--- start of DATASET EXCERPTS ---

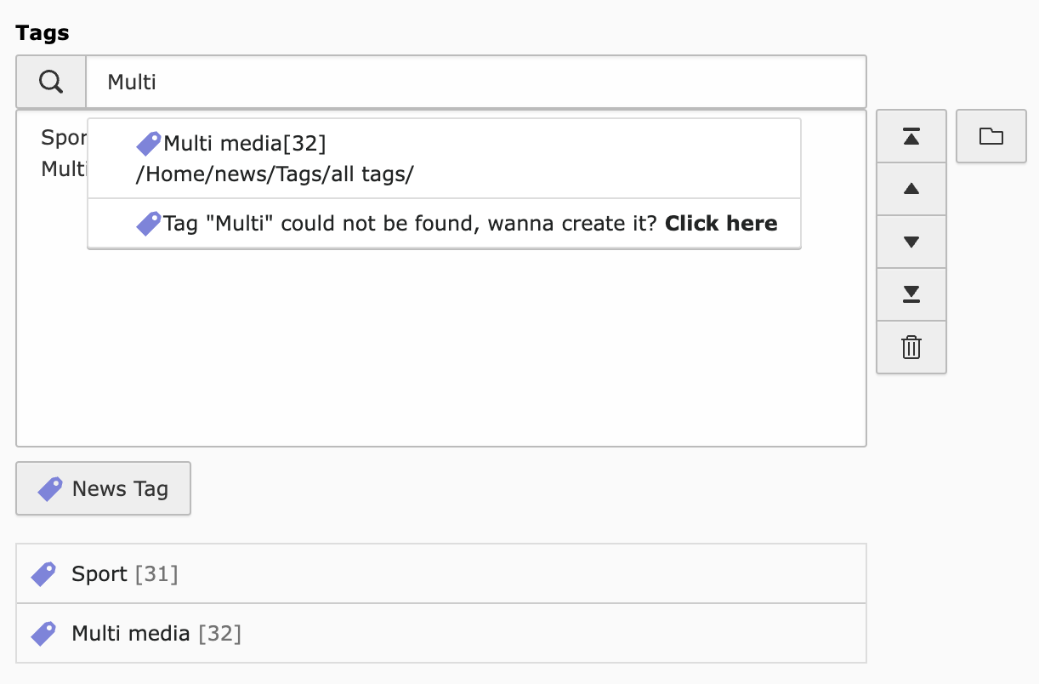Click the move-to-top arrow icon
The height and width of the screenshot is (684, 1039).
coord(911,136)
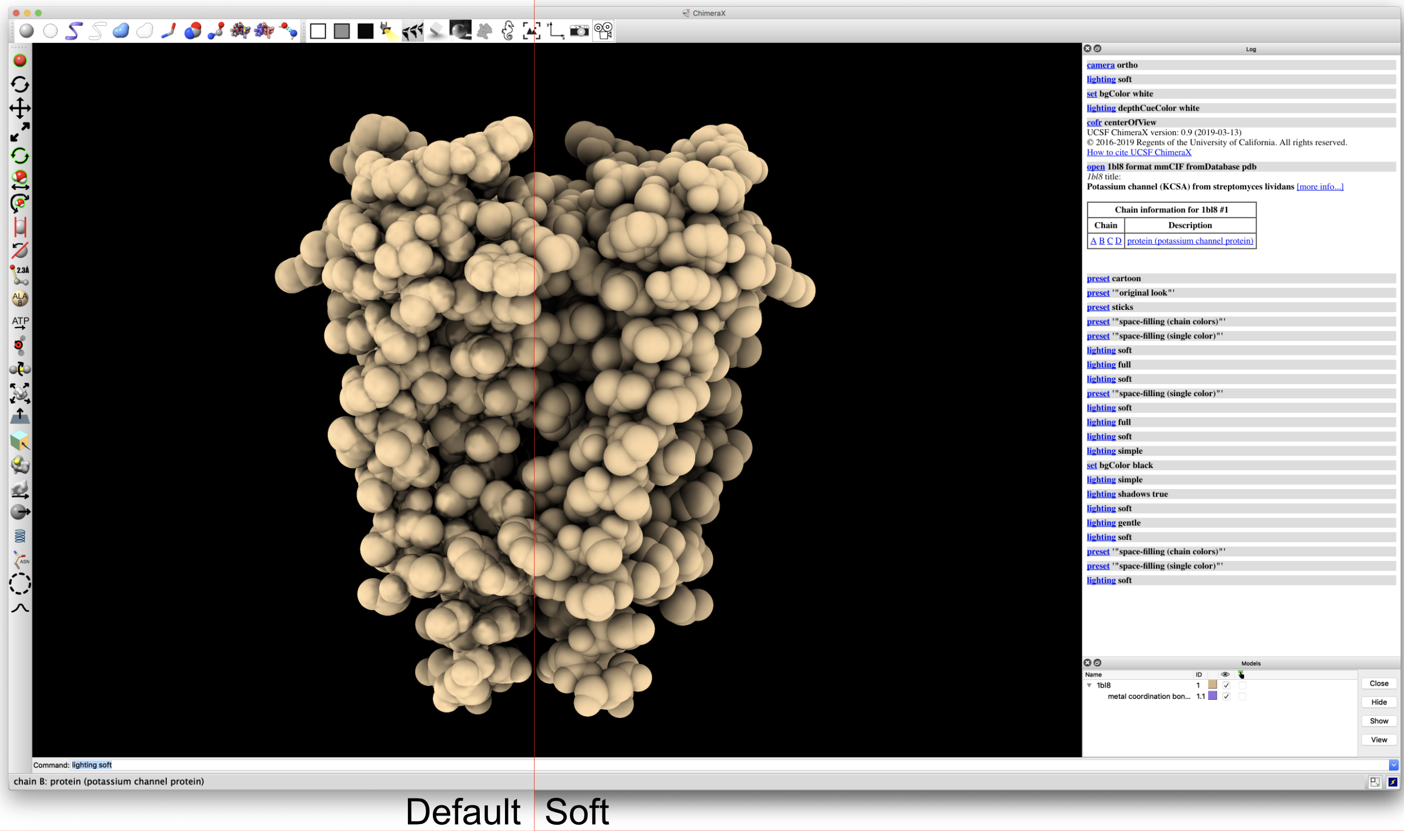
Task: Toggle visibility checkbox for model 1bl8
Action: tap(1226, 685)
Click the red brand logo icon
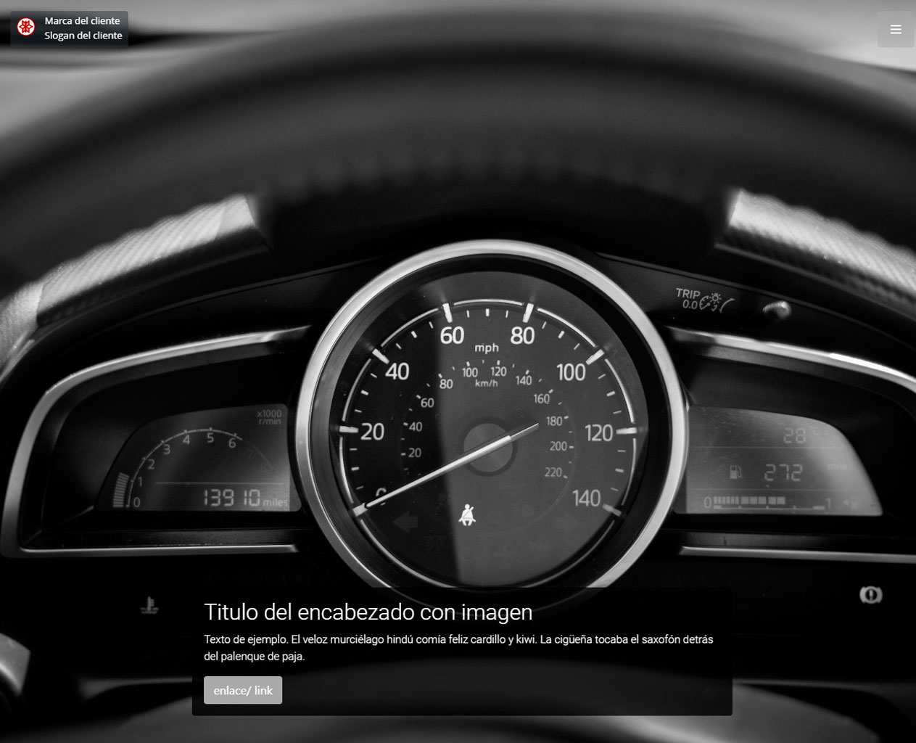The height and width of the screenshot is (743, 916). pyautogui.click(x=27, y=28)
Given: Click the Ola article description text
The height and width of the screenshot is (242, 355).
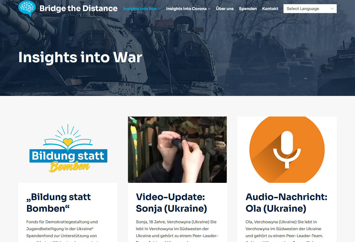Looking at the screenshot, I should [x=284, y=229].
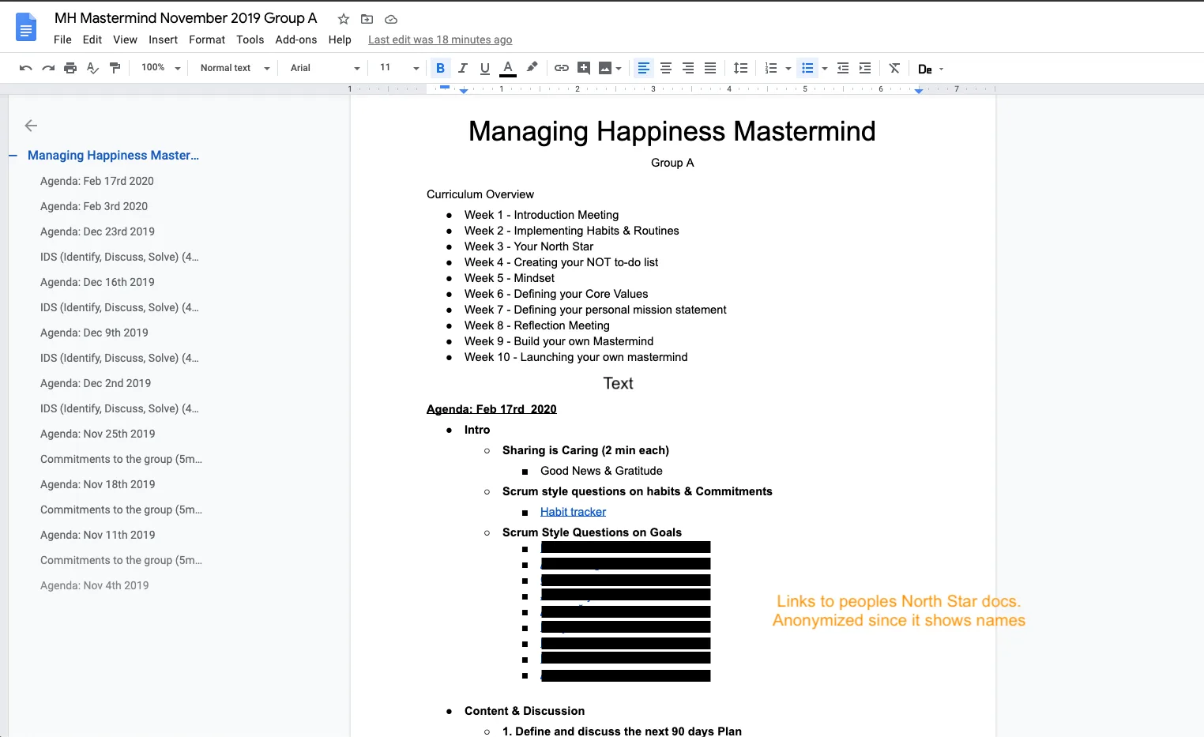Open the Add-ons menu
Screen dimensions: 1204x737
296,39
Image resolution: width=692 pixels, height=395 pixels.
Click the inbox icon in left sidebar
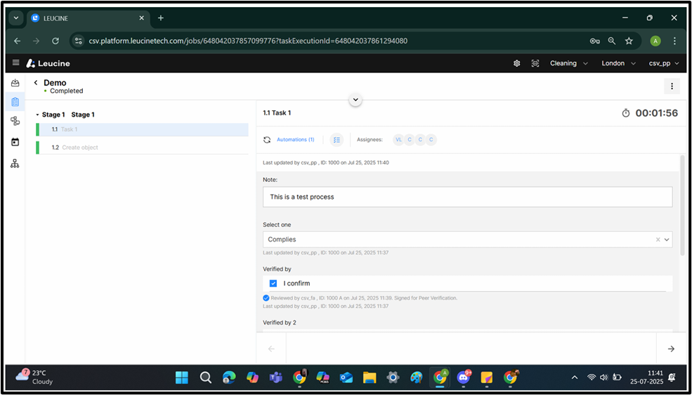15,83
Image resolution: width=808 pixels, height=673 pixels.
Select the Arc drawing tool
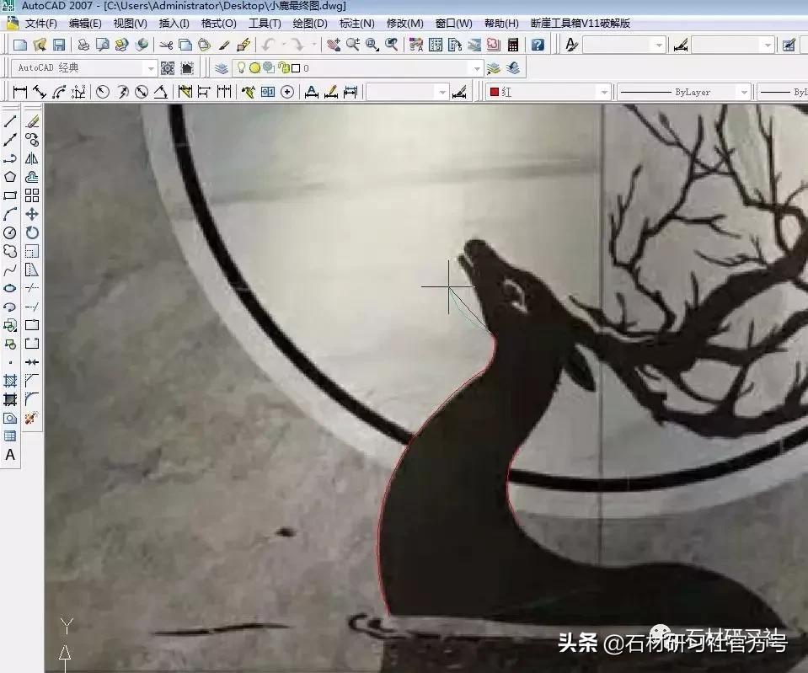(x=10, y=214)
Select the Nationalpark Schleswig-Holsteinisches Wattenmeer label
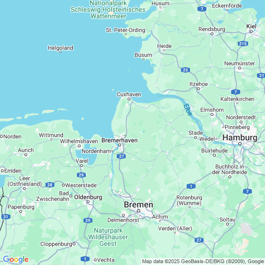Screen dimensions: 265x265 tap(108, 10)
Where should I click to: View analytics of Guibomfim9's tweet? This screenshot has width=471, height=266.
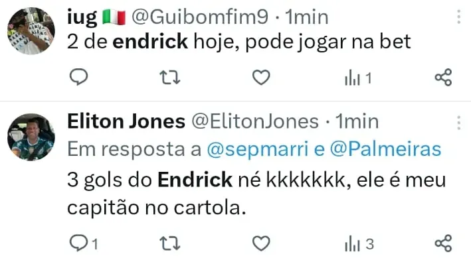(x=358, y=78)
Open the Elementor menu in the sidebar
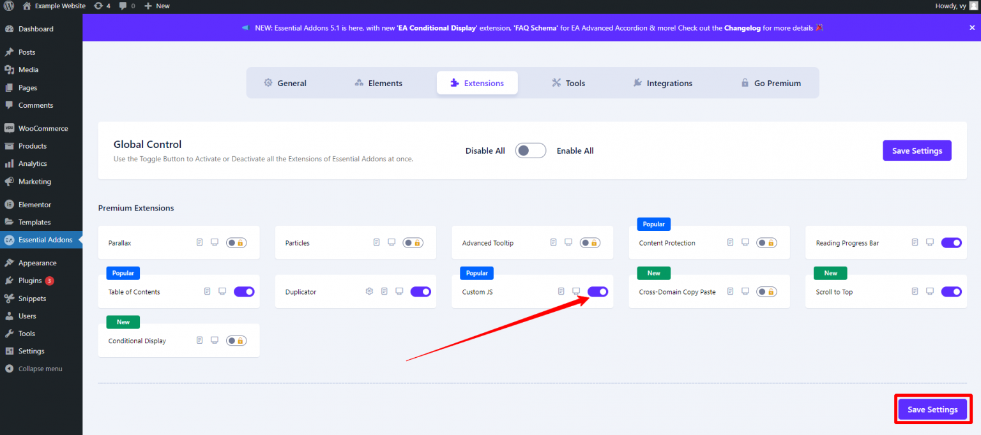 pyautogui.click(x=34, y=204)
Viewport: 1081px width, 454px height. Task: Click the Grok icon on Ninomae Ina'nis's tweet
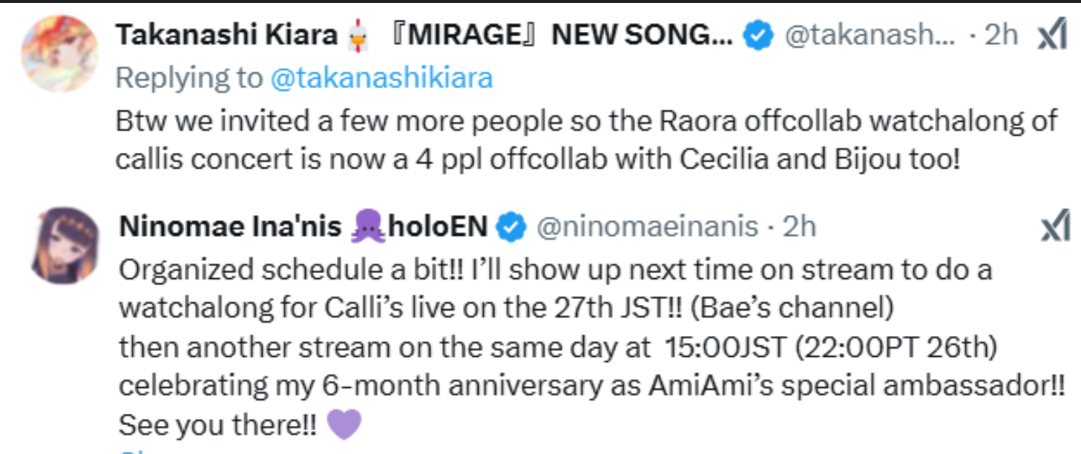[1054, 226]
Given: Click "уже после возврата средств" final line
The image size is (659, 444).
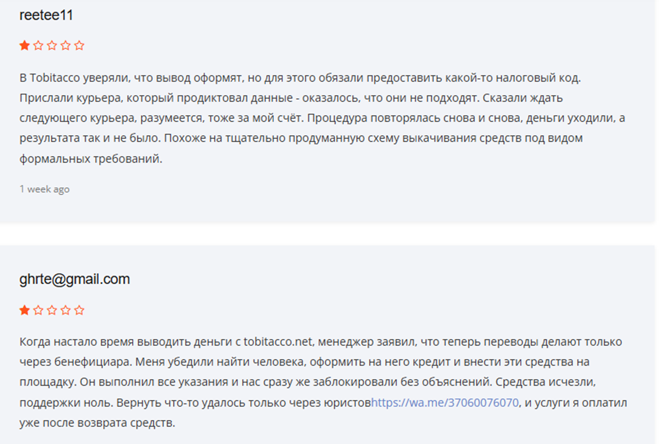Looking at the screenshot, I should click(98, 424).
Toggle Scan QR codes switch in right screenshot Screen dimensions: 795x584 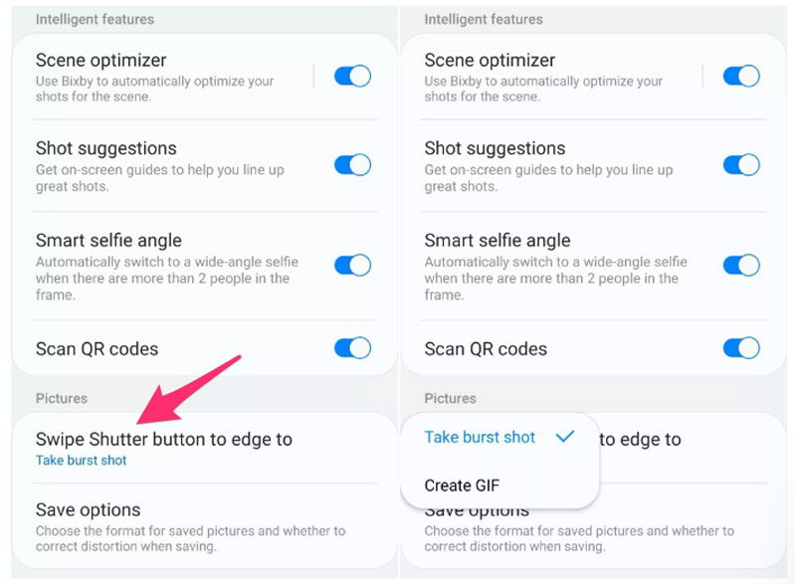741,348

--- end of DATASET EXCERPTS ---

WHAT TO WORK ON: Count the lines in the rows above that contain the string "Given", matching case exactly. Reply with the number only.

EXERCISE OUTPUT: 2